- **STORED DATA**:
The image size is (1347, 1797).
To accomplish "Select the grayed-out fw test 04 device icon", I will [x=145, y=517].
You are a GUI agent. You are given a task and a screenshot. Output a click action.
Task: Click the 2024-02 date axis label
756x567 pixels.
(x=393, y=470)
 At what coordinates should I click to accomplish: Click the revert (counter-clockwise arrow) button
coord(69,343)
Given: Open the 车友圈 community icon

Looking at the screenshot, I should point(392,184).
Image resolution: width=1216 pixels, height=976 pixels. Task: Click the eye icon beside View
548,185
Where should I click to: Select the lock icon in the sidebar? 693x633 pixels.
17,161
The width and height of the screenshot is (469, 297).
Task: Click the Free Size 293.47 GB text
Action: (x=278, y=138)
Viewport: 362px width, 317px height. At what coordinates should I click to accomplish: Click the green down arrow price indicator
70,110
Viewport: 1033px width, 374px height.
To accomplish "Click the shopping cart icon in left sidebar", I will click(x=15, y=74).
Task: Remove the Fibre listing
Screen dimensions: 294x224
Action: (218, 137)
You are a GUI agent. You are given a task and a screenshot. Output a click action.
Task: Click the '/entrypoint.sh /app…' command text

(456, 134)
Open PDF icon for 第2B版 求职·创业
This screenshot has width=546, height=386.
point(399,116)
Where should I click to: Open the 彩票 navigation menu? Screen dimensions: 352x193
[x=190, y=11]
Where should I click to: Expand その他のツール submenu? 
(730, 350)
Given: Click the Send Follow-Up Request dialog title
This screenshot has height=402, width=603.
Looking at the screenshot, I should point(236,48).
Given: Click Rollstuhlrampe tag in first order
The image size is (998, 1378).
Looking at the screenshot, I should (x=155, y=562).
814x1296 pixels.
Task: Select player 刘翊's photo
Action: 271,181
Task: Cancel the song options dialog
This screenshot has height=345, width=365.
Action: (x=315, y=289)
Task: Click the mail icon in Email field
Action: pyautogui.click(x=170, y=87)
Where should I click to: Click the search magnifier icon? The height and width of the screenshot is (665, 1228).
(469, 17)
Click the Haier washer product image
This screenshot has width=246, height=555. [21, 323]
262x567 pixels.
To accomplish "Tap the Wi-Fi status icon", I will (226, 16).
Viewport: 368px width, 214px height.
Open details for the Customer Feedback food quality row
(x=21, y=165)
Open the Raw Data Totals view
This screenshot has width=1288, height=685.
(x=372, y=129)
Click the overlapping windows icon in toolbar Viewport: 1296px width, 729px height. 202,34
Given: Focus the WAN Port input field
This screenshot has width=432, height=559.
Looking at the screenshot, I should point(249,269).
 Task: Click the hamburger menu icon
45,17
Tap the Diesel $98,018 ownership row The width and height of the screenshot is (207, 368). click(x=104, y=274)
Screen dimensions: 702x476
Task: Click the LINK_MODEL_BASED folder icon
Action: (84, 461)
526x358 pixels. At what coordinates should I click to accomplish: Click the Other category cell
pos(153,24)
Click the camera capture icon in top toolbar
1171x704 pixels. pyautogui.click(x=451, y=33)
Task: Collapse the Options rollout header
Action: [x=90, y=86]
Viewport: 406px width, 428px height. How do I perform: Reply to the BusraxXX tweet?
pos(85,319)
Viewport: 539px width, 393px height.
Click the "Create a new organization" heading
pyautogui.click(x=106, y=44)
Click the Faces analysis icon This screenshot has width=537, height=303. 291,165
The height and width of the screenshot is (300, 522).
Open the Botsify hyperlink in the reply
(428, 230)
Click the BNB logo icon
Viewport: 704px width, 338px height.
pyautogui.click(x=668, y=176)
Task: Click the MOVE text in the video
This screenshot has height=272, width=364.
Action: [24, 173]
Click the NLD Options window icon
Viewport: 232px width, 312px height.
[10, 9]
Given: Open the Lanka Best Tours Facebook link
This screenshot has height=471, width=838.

- **EXERCISE INSTRUCTIONS**:
The reply must present every entry, transcribed with its exact wording.

- **TASK ANSWER**:
The image size is (1347, 1797).
To accomplish "Select the grayed-out fw test 04 device icon", I will [x=145, y=517].
You are a GUI agent. You are given a task and a screenshot. Output a click action.
Task: Click the 2024-02 date axis label
756x567 pixels.
(x=393, y=470)
 At what coordinates should I click to accomplish: Click the revert (counter-clockwise arrow) button
coord(69,343)
Given: Open the 车友圈 community icon

Looking at the screenshot, I should point(392,184).
Image resolution: width=1216 pixels, height=976 pixels. Task: Click the eye icon beside View
548,185
Where should I click to: Select the lock icon in the sidebar? 693x633 pixels.
17,161
The width and height of the screenshot is (469, 297).
Task: Click the Free Size 293.47 GB text
Action: (x=278, y=138)
Viewport: 362px width, 317px height. At what coordinates should I click to accomplish: Click the green down arrow price indicator
70,110
Viewport: 1033px width, 374px height.
To accomplish "Click the shopping cart icon in left sidebar", I will click(x=15, y=74).
Task: Remove the Fibre listing
Screen dimensions: 294x224
Action: (218, 137)
You are a GUI agent. You are given a task and a screenshot. Output a click action.
Task: Click the '/entrypoint.sh /app…' command text

(456, 134)
Open PDF icon for 第2B版 求职·创业
This screenshot has width=546, height=386.
point(399,116)
Where should I click to: Open the 彩票 navigation menu? Screen dimensions: 352x193
[x=190, y=11]
Where should I click to: Expand その他のツール submenu? 
(730, 350)
Given: Click the Send Follow-Up Request dialog title
This screenshot has height=402, width=603.
Looking at the screenshot, I should point(236,48).
Given: Click Rollstuhlrampe tag in first order
The image size is (998, 1378).
Looking at the screenshot, I should (x=155, y=562).
814x1296 pixels.
Task: Select player 刘翊's photo
Action: 271,181
Task: Cancel the song options dialog
This screenshot has height=345, width=365.
Action: (x=315, y=289)
Task: Click the mail icon in Email field
Action: pyautogui.click(x=170, y=87)
Where should I click to: Click the search magnifier icon? The height and width of the screenshot is (665, 1228).
(469, 17)
Click the Haier washer product image
This screenshot has width=246, height=555. [21, 323]
262x567 pixels.
To accomplish "Tap the Wi-Fi status icon", I will (226, 16).
Viewport: 368px width, 214px height.
Open details for the Customer Feedback food quality row
(x=21, y=165)
Open the Raw Data Totals view
This screenshot has width=1288, height=685.
(x=372, y=129)
Click the overlapping windows icon in toolbar Viewport: 1296px width, 729px height. 202,34
Given: Focus the WAN Port input field
This screenshot has width=432, height=559.
Looking at the screenshot, I should point(249,269).
 Task: Click the hamburger menu icon
45,17
Tap the Diesel $98,018 ownership row The width and height of the screenshot is (207, 368). click(x=104, y=274)
Screen dimensions: 702x476
Task: Click the LINK_MODEL_BASED folder icon
Action: (84, 461)
526x358 pixels. At what coordinates should I click to accomplish: Click the Other category cell
pos(153,24)
Click the camera capture icon in top toolbar
1171x704 pixels. pyautogui.click(x=451, y=33)
Task: Collapse the Options rollout header
Action: [x=90, y=86]
Viewport: 406px width, 428px height. How do I perform: Reply to the BusraxXX tweet?
pos(85,319)
Viewport: 539px width, 393px height.
Click the "Create a new organization" heading
pyautogui.click(x=106, y=44)
Click the Faces analysis icon This screenshot has width=537, height=303. 291,165
The height and width of the screenshot is (300, 522).
Open the Botsify hyperlink in the reply
(428, 230)
Click the BNB logo icon
Viewport: 704px width, 338px height.
pyautogui.click(x=668, y=176)
Task: Click the MOVE text in the video
This screenshot has height=272, width=364.
Action: [24, 173]
Click the NLD Options window icon
Viewport: 232px width, 312px height.
[10, 9]
Given: Open the Lanka Best Tours Facebook link
This screenshot has height=471, width=838.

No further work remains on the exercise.